Es ist an sich immer wieder dasselbe. Beispiel: Amerikanischer Bürgerkrieg!
Markierte Stelle in einem Vortrag bezüglich der amerikanischen selbstgestrickten Kriegseinladungen und -Begründungen. Und spätestens da sollten die Amerikaner mit ihren Präsidentenkulten mal mächtig aufräumen, von wegen Lieblingspräsident und so! Vorgeschobene und tatsächliche Kriegsgründe. Auch ein Beispiel, dass US-Präsidenten SEZESSIONEN nicht mögen.
https://www.youtube.com/watch?feature=player_detailpage&v=YgZynNyDP8A#t=420
Gruß
stocksorcerer
P.S.: Generalmajor a.D. Gerd Schultze-Rhonhof ist Geschichtsrevisionist und Autor von:
- "Wozu noch tapfer sein?" -
(Amazon-Eintrag: Vor dem Hintergrund der deutschen Nachkriegsgeschichte zieht der Autor nicht nur eine kritische Bilanz seiner eigenen militärischen Vergangenheit im demokratisch verfassten Staat; er analysiert darüber hinaus kompromisslos und mit scharfem Sachverstand jene politischen, juristischen und gesellschaftlichen Fehlentwicklungen in unserem Lande, die die Moral und Verteidigungsbereitschaft der Bundeswehr in den letzten Jahren zunehmend untergraben haben.)

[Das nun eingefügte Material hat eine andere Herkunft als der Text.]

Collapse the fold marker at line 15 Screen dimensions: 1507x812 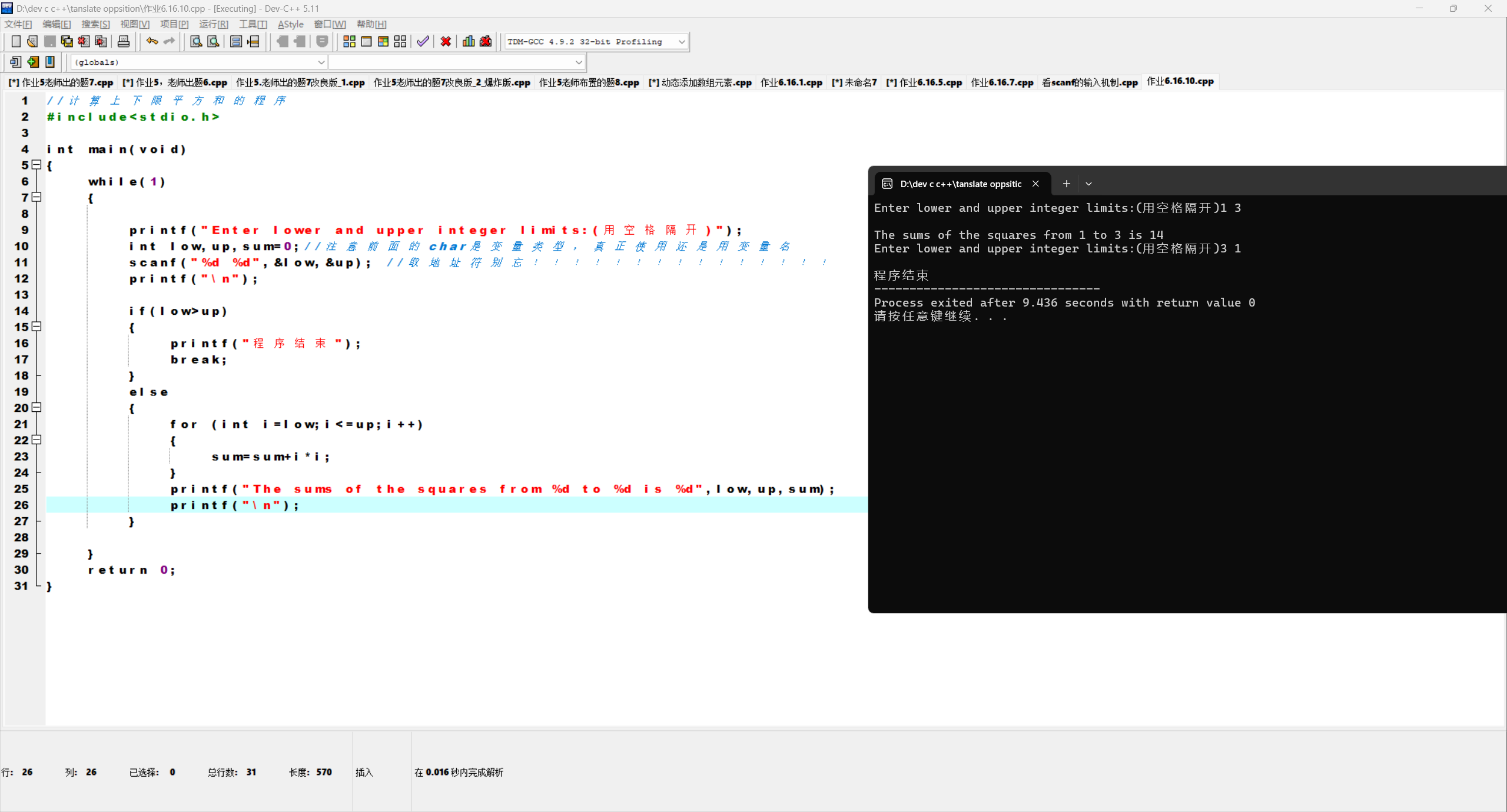[36, 327]
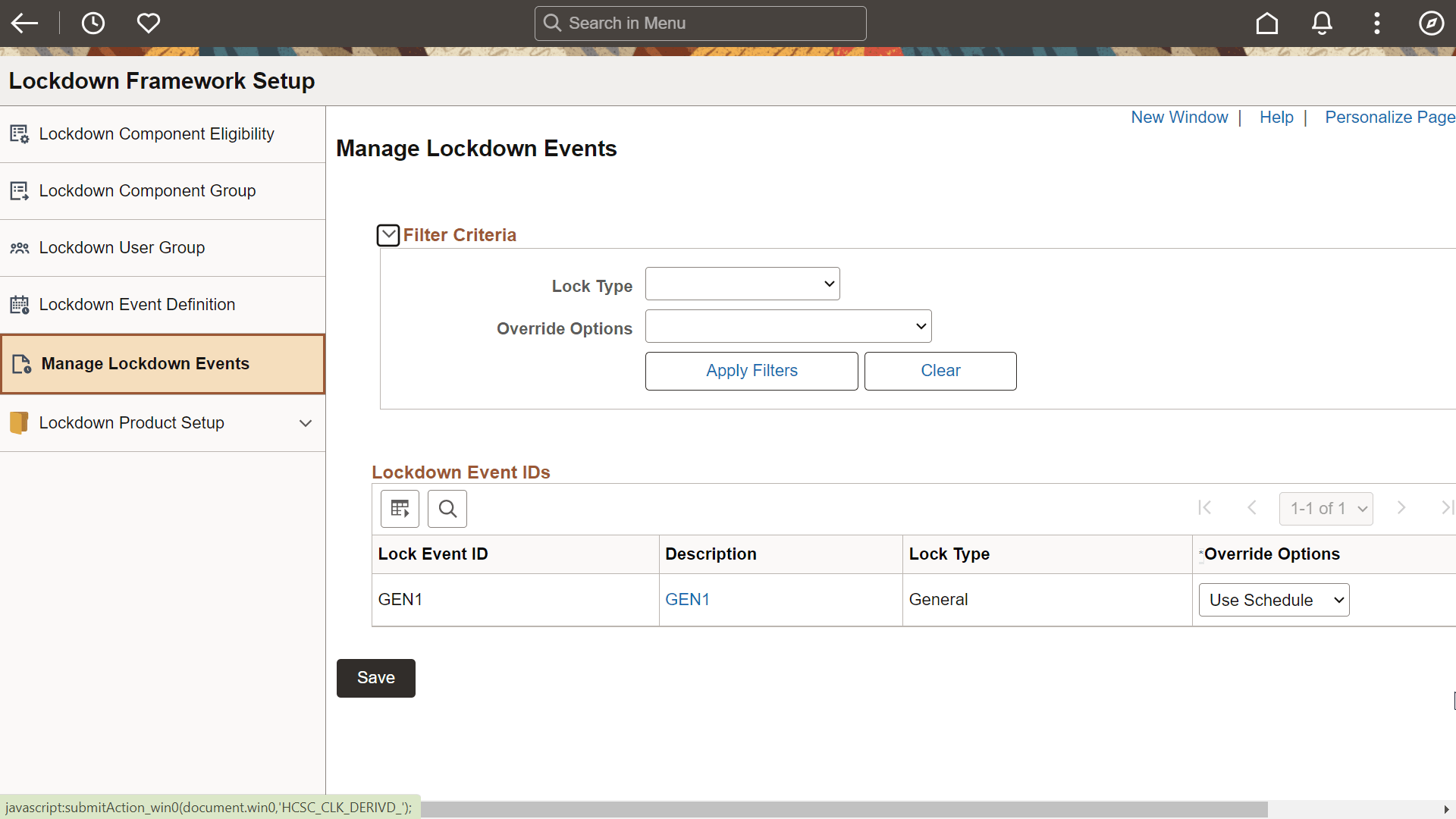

- Das tschechisch-deutsche Drama 1918-1939: Errichtung und Zusammenbruch eines Vielvölkerstaates als Vorspiel zum Zweiten Weltkrieg
- "1939 - Der Krieg, der viele Väter hatte - Der lange Anlauf zum Zweiten Weltkrieg"
- Übersetzer ins Deutsche aus dem Amerikanischen: "Sie sagten Frieden und meinten Krieg: Die US-Präsidenten Lincoln, Wilson und Roosevelt" (Original) John Denson: "A Century of War".